_APPLY WHAT YOU READ_:
• 1. Answer these from the post, one line each: (a) When does the writer tell hippie readers to come back? (b) Where did the writer see the stupidity described? (c) At which store does the writer wish to sell that stupidity as a novelty?
• 2. Reproduce the part of the post that begins at the words "I’m not a gung-ho-right-wing-tea" and stops after the words "and Wall Street.", with no changes.
*** TEXT PASSAGE
This has been a long time coming and with recent events being a catalyst, I can no longer contain my disdain for stupid people. If you’re a left-wing-hippie who says corporations are bad and down with “the man”; first off, go fuck yourself with an all-natural-soy based-free range-vegan granola bar. Second, go fuck yourself with your hemp-bead necklace you non-showering, deodorant-handicapped, jobless, living-in-your-mother’s-basement, non-real-world-living hippie. Third, you might want to skip this post and come back next week because it could get hateful…more hateful. If you’re a loyal reader but also a hippie; I love you but you need to leave for the time being; go be idealistic somewhere else like rainbow-fantasy land where everyone works for marshmallows and sunshine, and technology falls out of the sky from some alien Apple Computer spaceship. So…come back next Tuesday.
I’m not a gung-ho-right-wing-tea party-membership card-carrying politico by any means, but with the level of stupidity I saw yesterday on the Yahoo! News comments section; I wish I had the ability to bottle said stupidity and sell it as a novelty at Spencer’s Gifts. I feel it would be an ironic slap in the face of these ass-tards protesting “corporate America”, money and Wall Street.
******
*** DATA SECTION
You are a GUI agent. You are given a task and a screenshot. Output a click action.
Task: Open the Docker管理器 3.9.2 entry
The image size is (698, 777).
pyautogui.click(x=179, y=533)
******
_PER-TASK ANSWERS_:
• 1.
(a) Next Tuesday.
(b) In the Yahoo! News comments section.
(c) Spencer's Gifts.

• 2.
I’m not a gung-ho-right-wing-tea party-membership card-carrying politico by any means, but with the level of stupidity I saw yesterday on the Yahoo! News comments section; I wish I had the ability to bottle said stupidity and sell it as a novelty at Spencer’s Gifts. I feel it would be an ironic slap in the face of these ass-tards protesting “corporate America”, money and Wall Street.